Estimating plasma parameters of solar coronal mass ejections at higher coronal heights using high fidelity low-frequency radio images

Coronal Mass Ejection (CMEs) are large scale explosive eruptions of magnetised plasma from Sun into Heliosphere. Measuring the physical parameters of CMEs is crucial for understanding their physics and for assessing their geoeffectiveness. Radio observations offer the most direct means for estimating these plasma parameters when gyrosynchrotron (GS) emission is detected from the CME. But only a handful of studies have successfully managed to detect this GS emissions (Bastian et al. 2001; Maia et al. 2007; and Demoulin et al. 2012).
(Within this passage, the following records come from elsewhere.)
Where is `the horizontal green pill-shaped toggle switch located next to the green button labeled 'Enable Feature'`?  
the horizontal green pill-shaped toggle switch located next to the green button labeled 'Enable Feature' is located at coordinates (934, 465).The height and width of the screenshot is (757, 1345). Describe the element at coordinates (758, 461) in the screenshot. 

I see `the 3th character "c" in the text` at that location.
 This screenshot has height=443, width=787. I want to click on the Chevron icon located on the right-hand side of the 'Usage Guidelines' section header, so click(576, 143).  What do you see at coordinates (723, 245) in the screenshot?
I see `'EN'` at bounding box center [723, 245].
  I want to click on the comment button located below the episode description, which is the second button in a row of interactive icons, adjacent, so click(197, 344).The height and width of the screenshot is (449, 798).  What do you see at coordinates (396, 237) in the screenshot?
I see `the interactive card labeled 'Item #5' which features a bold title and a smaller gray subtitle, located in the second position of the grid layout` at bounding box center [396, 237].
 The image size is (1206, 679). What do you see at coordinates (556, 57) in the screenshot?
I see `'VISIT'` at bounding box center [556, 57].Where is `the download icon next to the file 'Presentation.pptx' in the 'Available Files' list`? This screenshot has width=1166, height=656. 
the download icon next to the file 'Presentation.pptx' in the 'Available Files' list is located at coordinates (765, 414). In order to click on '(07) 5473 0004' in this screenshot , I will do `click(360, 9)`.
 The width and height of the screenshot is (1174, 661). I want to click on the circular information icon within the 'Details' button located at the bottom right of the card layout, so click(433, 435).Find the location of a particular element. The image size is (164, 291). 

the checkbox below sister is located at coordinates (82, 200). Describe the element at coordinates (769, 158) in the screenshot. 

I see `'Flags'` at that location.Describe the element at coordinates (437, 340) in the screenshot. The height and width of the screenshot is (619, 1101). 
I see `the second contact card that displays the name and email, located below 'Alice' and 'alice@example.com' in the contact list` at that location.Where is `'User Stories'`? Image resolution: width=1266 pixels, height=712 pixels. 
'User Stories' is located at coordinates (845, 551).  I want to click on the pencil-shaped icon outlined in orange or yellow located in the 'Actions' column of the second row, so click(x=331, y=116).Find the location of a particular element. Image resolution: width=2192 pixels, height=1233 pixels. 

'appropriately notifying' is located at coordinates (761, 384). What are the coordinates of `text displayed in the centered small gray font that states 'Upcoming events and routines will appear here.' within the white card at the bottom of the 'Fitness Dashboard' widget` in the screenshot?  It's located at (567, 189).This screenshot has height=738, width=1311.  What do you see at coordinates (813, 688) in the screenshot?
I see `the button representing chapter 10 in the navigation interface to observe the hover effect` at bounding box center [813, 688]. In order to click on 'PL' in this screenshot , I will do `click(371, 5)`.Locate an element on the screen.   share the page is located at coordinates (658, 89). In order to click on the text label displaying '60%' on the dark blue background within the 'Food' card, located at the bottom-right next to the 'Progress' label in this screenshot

We will show that it is now routinely possible to detect these GS emissions using high dynamic range radio images produced by an automated imaging pipeline (Mondal et al. 2019a) using the data from Murchison Widefield Array. We have detected the radio emission from CME plasma at the largest distance (8.3 solar radii) till date. We will show that magnetic field and energetic electron distribution inside CME plasma can be estimated directly at higher coronal heights by fitting a  model of GS emission to the observed spectra. On the other hand it is also observed that radio spectra always can not be represented by simple GS spectra. This indicates that a more complicated physics is involved for these radio emissions.